Tried to repair one last year for a customer, the supply house that sold it to the customer had no repair parts for it. Waited over a week for cheesy repair parts. What happened to A.S.?

Terrible design, ripped it out and replaced with a Toto Drake, 6 month later when it started to leak again.

Replaced another one for a different customer yesterday. Only 6 months old. Customer hated it. It is called elongated but is smaller than other elongated toilets


----------



## canuck92 (Apr 1, 2016)

Installed one a couple months ago, lots of goofy $hit on the shelves these days. Thomas crapper must be rolling in his grave.


----------



## Tango (Jan 13, 2018)

Alan said:


> Fixed one of those a few months ago. Somehow the water reverse osmosis'ed itself into the silicone and was causing little bumps that were making it leak.
> 
> Poking holes in them and squeezing the water out fixes it. :vs_laugh:
> 
> (I only did that temporarily while I was waiting for the new gaskets to show up)


Hey I got that issue last week! there was a pimple on the flapper, I didn't have a spare and the customer didn't want me to go shop for it. I carry one now.

As for the toilet its a Vormax or something, I installed 2 of them last year and told the customers to order parts right away because they aren't available in the city.


----------



## PLUMB TIME (Feb 2, 2009)

Tell em to take the chlorinator tab out of the tank:thumbup1:


----------



## MACPLUMB777 (Jun 18, 2008)

What the hxxl is the two flappers for why two ? :vs_OMG:


----------



## ShtRnsdownhill (Jan 13, 2016)

MACPLUMB777 said:


> What the hxxl is the two flappers for why two ? :vs_OMG:


I have installed a few toilets that have 2 flush buttons/levers..1 for piss and 1 for when you take a crap, so I would think the 2 flappers are for that type of set up..Im guessing...


----------



## OpenSights (Mar 23, 2015)

I’ve installed one. I don’t care for it and told the customer, good luck. Most customers are shocked when I tell them that AS and Kohler have been junk for years!


----------



## Tango (Jan 13, 2018)

OpenSights said:


> I’ve installed one. I don’t care for it and told the customer, good luck. Most customers are shocked when I tell them that AS and Kohler have been junk for years!


Hold on to your horsies. AS is the leading brand of toilets up here and it's what I recommend since they bought out Crane. 


Other than that it's mostly no name brands with ultra cheap parts. So cheap I usually sell them new tank bolts and I always toss the flange bolts.


----------



## Alan (Jun 18, 2008)

ShtRnsdownhill said:


> I have installed a few toilets that have 2 flush buttons/levers..1 for piss and 1 for when you take a crap, so I would think the 2 flappers are for that type of set up..Im guessing...


Nope, it's some ultra-powerful flush technology that's guaranteed not to leave skidmarks on the bowl.

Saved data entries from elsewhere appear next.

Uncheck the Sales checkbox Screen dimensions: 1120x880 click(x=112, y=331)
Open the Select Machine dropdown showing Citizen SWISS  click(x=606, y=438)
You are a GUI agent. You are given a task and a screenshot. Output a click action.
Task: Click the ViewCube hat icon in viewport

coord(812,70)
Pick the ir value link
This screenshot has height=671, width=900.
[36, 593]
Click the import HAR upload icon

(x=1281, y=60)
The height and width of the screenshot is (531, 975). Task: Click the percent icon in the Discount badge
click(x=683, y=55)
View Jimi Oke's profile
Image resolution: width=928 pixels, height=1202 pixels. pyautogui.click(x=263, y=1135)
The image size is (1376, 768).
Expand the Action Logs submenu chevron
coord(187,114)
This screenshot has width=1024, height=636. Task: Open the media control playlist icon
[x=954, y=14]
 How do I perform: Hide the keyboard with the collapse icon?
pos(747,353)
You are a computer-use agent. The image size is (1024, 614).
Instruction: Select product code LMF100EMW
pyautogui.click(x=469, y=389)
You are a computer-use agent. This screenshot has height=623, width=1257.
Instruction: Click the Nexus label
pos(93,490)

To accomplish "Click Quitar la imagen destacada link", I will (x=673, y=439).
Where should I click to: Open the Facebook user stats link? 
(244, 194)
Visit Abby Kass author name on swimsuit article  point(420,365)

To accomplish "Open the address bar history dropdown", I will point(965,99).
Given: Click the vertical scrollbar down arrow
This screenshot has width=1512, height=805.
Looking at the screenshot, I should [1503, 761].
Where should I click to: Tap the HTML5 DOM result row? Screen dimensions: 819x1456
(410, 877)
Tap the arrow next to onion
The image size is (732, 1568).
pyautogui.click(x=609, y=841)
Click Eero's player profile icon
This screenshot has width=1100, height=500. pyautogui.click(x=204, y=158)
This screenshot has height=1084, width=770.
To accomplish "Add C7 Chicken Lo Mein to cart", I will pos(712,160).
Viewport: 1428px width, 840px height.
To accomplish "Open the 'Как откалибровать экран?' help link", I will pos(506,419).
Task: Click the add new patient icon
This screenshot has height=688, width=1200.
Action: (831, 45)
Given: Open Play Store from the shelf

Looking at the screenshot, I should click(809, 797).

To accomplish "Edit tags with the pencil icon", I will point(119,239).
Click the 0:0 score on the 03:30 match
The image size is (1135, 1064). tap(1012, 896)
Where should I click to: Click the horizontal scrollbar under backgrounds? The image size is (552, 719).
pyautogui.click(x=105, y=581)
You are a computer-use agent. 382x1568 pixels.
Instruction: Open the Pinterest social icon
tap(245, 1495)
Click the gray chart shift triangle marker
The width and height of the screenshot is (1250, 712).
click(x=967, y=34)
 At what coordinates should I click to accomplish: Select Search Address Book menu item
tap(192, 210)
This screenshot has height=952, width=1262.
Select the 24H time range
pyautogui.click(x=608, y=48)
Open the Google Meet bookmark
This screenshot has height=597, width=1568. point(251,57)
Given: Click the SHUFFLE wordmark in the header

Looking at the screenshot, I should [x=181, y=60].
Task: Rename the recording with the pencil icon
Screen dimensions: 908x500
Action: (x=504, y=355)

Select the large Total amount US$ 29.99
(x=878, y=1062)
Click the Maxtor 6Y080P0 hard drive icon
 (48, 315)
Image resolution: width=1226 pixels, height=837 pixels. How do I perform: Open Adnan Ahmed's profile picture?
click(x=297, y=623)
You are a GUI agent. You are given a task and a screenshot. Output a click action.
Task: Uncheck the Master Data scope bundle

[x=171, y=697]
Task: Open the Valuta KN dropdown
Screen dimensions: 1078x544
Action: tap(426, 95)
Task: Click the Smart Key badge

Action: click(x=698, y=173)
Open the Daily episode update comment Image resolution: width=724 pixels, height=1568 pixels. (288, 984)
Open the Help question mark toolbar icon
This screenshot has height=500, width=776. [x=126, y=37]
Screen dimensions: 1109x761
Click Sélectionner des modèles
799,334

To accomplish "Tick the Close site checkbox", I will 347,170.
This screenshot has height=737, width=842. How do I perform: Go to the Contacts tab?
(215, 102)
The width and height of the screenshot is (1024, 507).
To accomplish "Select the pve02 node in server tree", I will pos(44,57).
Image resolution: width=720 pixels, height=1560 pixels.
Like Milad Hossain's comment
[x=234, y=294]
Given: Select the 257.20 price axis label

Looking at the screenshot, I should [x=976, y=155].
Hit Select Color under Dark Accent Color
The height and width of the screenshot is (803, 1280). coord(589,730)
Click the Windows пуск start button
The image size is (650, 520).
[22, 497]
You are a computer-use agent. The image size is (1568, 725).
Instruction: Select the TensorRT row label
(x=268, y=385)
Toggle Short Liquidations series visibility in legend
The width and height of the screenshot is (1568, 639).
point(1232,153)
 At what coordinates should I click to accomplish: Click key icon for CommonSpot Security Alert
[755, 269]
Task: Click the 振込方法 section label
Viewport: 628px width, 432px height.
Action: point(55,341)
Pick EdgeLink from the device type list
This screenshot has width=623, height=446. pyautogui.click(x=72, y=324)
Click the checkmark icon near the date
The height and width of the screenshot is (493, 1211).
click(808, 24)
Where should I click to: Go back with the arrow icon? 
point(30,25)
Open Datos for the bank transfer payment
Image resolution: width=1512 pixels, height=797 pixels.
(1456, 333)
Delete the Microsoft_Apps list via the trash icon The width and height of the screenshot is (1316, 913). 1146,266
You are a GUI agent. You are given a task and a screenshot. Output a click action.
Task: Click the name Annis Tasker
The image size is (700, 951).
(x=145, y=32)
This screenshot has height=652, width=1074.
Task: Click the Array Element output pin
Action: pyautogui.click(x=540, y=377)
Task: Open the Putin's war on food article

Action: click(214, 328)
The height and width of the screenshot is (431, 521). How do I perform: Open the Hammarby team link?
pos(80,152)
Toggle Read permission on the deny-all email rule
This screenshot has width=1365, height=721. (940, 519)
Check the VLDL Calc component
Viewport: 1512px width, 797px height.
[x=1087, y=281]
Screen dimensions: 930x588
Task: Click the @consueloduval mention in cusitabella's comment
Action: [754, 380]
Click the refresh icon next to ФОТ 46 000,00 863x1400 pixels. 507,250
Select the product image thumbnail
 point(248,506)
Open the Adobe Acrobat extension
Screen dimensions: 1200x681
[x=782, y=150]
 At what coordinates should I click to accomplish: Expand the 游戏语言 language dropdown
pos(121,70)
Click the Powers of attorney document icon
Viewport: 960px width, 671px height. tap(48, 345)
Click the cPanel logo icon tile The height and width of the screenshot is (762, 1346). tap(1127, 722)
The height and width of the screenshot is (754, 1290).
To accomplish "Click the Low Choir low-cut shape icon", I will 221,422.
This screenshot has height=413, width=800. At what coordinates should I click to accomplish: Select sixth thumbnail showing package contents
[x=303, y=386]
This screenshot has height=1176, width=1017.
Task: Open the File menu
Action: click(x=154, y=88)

One is for the "jet" on the side of the bowl as you'll see in this cheesy-ass video.


----------



## OpenSights (Mar 23, 2015)

Tango said:


> Hold on to your horsies. AS is the leading brand of toilets up here and it's what I recommend since they bought out Crane.
> 
> 
> Other than that it's mostly no name brands with ultra cheap parts. So cheap I usually sell them new tank bolts and I always toss the flange bolts.


At one time Crane was awesome! The only two brands I recommend are Gerber and Toto. 

Sucks AS is your only go to! Heck, Mansfield is my first box store recommendation for a customer trying to save a buck.

Edit: At least you can still get the 3.5 gallon flush valves and install them in a 1.6. I doubt you actually get 3.5 out of the combo, but a lot more than 1.6.


----------



## Tango (Jan 13, 2018)

OpenSights said:


> At one time Crane was awesome! The only two brands I recommend are Gerber and Toto.
> 
> Sucks AS is your only go to! Heck, Mansfield is my first box store recommendation for a customer trying to save a buck.
> 
> Edit: At least you can still get the 3.5 gallon flush valves and install them in a 1.6. I doubt you actually get 3.5 out of the combo, but a lot more than 1.6.


I heard Crane had an issue with a furnace and toilets were churned out as time bombs and they caused major floods in my area. 

Mansfield aren't sold here, well I've never seen one. Toto only on rare occasion on commercial stuff. 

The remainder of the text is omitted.